The day after Thanksgiving has dawned bright and beautiful.  For the third time in my life I did not spend Thanksgiving Day with family and even though I did pass a delightful afternoon with the families of two colleagues, I still felt a little bit empty.  For so many years Thanksgiving Day has meant lots of family--upwards of 30 people from four very connected families have gathered together to ask the Lord's continued blessing.  And of course they still gathered...but without so many this year.  The two oldest members of the group and one other are no longer with us, having passed away within the past year (one most recently a week ago). My youngest sister and her family, my oldest niece and her new husband, and a nephew were not there, nor were several others.  I missed them all.  And I imagine those who were there realized the absences keenly, too.

And yet.  There is much to be grateful for. My aforementioned close-knit family.  My colleagues and friends who make each work day a pleasure.  My students--past and present--who keep me going day after day.  My church family that is loving and nurturing.  My cats, faithful companions for the past decade.  My friends--near and far.  The list could go on an on.  I am truly blessed.  And for the actual Day of Thanks, even though I was not home with family, it was enough to be with my work family, with people who love me enough to count me family, and with the promise of being home soon for Christmas.  

Sunday, November 04, 2012

South Rim Birding

I spent a few hours stalking birds during our long weekend at the South Rim of the Grand Canyon.  While my friends were hiking, I roamed the area between the El Tovar Hotel and the Kolb Studio trying to get  good pictures of the birds I saw.  I got several, but missed the Stellar Jay and the California Condor.  Maybe another time . . .

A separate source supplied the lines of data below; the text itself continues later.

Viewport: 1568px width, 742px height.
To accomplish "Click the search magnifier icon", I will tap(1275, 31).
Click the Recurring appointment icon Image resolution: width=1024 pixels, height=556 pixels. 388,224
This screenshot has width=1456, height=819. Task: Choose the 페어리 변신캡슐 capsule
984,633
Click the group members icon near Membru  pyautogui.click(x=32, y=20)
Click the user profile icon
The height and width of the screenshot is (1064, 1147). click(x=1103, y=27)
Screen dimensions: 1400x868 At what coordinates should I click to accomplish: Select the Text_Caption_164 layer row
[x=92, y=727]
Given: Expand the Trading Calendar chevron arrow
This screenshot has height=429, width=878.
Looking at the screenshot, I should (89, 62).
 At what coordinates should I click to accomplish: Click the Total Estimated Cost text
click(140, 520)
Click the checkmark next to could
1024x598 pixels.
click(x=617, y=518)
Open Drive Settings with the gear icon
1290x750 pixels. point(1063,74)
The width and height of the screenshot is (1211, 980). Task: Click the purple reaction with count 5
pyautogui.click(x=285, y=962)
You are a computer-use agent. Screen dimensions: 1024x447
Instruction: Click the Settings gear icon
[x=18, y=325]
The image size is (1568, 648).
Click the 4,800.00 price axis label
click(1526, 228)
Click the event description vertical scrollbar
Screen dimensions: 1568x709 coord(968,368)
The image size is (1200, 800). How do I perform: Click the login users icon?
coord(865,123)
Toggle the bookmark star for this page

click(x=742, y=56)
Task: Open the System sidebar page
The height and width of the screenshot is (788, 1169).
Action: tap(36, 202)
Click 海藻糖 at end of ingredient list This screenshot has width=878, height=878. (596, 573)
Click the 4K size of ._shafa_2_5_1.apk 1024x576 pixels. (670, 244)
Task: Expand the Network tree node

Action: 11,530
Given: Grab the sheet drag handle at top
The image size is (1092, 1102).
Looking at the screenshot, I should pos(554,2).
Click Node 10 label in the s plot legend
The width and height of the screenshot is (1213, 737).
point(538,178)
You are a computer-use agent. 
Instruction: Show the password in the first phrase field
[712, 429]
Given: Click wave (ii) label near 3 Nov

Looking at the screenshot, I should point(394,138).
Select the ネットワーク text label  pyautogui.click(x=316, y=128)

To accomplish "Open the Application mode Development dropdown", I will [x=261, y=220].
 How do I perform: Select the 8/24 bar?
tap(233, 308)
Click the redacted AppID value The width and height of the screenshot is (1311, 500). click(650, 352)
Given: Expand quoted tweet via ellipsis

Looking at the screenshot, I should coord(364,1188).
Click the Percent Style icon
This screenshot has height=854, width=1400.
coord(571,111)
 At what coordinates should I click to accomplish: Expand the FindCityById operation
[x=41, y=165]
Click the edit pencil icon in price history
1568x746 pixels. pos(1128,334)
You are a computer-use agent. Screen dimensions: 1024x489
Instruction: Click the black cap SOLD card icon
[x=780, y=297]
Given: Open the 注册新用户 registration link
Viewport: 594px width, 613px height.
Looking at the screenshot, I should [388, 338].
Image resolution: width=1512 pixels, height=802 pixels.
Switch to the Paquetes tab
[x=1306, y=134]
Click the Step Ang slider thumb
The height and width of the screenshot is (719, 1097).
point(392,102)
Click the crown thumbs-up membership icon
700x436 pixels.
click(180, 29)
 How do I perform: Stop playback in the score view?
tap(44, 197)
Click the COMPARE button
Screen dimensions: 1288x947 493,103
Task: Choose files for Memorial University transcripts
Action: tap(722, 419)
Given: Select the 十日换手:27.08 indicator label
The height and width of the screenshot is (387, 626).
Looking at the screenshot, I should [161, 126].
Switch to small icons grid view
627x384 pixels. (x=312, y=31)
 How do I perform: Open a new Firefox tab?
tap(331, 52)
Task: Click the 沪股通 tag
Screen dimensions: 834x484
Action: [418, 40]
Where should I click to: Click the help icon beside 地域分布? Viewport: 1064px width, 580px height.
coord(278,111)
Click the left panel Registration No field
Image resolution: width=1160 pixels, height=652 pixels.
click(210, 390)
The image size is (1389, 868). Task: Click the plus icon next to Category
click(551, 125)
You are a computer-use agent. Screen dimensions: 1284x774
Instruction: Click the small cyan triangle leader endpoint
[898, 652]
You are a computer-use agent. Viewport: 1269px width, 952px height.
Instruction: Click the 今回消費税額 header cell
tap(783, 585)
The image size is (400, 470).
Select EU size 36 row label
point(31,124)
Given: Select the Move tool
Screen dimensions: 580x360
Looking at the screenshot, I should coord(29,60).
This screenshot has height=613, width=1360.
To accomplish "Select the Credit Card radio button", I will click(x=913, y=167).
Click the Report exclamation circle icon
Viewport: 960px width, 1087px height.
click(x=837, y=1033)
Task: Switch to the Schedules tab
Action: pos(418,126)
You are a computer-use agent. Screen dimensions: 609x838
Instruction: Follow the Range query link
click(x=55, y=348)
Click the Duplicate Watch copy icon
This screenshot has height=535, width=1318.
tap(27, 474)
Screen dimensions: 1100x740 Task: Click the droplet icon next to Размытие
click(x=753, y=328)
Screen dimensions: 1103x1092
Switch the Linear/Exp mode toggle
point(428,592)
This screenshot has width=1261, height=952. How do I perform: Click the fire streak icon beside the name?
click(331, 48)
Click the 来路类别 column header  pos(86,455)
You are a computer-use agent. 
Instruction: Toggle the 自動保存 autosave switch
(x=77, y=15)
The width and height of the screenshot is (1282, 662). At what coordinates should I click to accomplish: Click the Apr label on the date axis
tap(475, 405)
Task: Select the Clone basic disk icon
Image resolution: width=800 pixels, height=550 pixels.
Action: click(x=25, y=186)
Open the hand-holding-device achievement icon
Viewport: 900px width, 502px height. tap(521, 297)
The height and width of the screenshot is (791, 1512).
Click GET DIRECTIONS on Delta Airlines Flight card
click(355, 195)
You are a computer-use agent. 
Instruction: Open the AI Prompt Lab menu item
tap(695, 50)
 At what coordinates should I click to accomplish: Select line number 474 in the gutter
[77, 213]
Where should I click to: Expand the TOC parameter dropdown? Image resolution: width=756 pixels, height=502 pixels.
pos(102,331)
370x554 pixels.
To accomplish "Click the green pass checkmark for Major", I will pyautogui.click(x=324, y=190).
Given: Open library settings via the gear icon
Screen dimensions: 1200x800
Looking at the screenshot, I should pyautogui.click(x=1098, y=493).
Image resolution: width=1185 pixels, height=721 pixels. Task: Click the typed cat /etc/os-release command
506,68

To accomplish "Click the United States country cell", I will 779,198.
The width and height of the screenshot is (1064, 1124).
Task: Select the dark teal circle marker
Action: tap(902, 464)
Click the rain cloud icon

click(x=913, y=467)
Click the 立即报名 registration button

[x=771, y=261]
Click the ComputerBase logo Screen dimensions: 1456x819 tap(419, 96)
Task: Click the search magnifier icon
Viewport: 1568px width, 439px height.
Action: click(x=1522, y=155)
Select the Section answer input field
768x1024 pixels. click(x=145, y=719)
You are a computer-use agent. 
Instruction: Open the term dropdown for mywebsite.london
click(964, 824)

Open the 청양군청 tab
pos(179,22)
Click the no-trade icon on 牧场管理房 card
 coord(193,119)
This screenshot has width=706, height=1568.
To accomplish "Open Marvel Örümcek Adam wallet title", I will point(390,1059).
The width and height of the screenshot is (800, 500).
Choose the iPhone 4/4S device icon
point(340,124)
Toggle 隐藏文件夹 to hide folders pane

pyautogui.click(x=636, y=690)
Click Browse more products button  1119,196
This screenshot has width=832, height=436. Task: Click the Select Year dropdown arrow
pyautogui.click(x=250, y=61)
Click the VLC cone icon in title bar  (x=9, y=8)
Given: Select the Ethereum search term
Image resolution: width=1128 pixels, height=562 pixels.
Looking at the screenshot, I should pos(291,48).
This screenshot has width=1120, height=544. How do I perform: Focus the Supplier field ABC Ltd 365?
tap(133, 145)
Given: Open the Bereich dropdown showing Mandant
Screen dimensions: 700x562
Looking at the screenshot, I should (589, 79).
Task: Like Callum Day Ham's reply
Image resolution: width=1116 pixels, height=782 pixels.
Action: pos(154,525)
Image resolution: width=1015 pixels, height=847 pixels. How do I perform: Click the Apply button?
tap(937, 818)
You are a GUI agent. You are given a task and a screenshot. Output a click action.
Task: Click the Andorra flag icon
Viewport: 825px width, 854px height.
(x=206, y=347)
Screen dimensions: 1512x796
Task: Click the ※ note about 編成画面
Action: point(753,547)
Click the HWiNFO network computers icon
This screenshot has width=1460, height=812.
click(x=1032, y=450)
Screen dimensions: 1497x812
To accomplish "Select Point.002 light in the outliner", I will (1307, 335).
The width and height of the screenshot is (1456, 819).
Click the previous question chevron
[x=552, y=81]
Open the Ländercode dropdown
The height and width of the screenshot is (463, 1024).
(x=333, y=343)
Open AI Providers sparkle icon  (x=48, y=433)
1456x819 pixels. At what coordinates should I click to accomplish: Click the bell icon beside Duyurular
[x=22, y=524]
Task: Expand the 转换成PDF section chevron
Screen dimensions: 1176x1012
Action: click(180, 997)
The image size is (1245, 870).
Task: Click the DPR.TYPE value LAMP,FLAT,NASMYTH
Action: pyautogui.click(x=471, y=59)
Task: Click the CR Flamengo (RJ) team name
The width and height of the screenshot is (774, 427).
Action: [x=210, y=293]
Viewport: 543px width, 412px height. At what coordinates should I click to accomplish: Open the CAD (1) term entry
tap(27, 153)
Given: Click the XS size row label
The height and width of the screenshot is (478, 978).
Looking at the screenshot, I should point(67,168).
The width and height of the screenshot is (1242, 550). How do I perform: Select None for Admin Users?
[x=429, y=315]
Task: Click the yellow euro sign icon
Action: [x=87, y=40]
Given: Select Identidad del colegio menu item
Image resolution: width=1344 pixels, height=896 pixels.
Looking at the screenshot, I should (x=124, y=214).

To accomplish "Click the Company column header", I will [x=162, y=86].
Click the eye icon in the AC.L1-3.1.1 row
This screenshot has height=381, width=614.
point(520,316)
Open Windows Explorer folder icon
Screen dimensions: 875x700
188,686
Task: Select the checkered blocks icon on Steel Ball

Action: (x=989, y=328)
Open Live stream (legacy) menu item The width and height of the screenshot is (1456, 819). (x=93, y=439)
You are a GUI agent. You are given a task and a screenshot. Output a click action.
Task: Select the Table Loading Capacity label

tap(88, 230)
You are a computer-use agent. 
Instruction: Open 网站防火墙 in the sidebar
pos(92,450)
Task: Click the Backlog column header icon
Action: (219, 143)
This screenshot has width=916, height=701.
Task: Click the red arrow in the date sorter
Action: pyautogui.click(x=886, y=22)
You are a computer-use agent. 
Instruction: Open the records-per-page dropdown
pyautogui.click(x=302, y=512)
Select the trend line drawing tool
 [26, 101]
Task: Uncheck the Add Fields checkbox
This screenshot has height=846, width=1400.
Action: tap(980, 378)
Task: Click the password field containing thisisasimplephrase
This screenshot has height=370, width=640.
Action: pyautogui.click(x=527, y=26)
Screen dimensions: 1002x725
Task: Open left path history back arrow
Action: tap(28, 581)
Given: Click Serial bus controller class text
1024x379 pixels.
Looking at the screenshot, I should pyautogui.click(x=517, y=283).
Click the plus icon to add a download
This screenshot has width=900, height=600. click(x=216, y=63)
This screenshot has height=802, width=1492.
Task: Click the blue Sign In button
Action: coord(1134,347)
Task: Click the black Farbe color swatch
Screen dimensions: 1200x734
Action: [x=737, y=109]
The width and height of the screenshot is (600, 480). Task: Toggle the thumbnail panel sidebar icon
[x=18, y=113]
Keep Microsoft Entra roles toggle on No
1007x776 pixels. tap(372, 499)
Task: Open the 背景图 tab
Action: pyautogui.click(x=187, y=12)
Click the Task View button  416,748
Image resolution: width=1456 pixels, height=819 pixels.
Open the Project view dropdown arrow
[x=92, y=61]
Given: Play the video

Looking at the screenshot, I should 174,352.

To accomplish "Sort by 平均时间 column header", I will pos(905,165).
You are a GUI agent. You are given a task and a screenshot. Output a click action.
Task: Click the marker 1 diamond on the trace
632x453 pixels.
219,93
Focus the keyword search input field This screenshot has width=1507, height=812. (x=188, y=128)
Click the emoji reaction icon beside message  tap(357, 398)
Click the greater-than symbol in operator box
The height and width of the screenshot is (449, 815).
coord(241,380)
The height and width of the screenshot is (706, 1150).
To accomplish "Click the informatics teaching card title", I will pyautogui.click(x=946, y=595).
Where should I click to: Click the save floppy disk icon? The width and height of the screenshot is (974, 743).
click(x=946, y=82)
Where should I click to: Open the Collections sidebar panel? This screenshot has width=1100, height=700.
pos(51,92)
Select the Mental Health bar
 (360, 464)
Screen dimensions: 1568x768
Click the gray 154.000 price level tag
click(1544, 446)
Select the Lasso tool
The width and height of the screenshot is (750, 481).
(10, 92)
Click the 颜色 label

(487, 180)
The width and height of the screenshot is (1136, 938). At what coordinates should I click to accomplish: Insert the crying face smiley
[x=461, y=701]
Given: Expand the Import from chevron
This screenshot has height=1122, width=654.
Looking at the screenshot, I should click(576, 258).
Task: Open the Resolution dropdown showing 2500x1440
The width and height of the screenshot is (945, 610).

A Grand Time at the South Rim

A month prior to our trip to the North Rim and environs, my two adventure-buddies and several other colleagues and I spent a long weekend exploring the South Rim of the Grand Canyon.  This time, we were doing an exploratory visit to check out the possibilities for an interdisciplinary field trip  for next fall.  We spent most of Friday with one of the rangers from the education department, but the rest of the time we were on our own.  Happily, we had Linda with us--and she had spent the past 20 years living and working in the Park, so we had an expert in our midst.  She added so much to what was already a fascinating visit!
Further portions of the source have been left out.